Text and item location listing:
# # #
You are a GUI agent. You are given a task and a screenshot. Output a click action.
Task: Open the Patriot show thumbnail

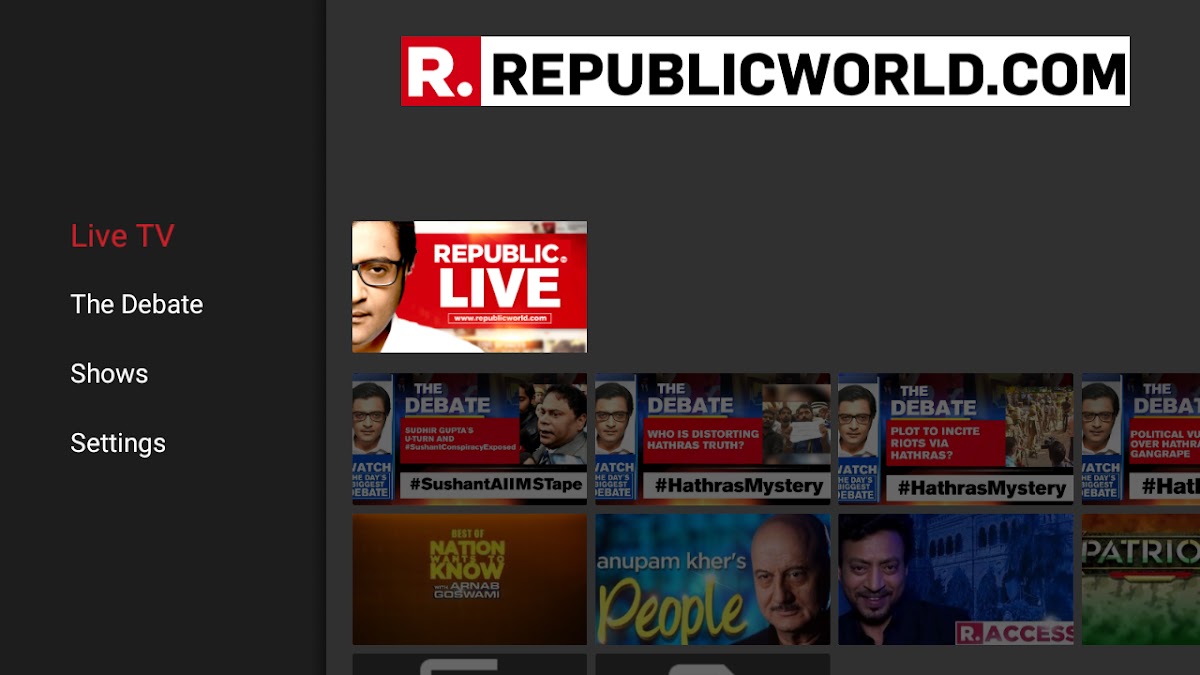1141,579
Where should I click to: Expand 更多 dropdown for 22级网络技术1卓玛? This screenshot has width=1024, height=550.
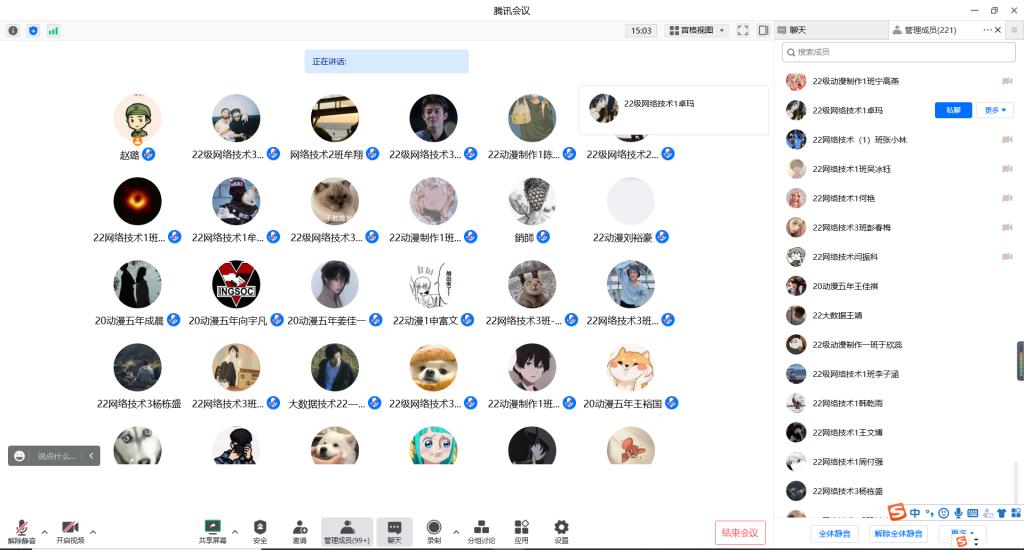coord(996,110)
# # #
TASK BRIEF:
Extract every line of the listing above word for word, leaving the pictures out of your answer.

RESPONSE:
You are a GUI agent. You are given a task and a screenshot. Output a click action.
Task: Open the Patriot show thumbnail

1141,579
Where should I click to: Expand 更多 dropdown for 22级网络技术1卓玛? This screenshot has width=1024, height=550.
coord(996,110)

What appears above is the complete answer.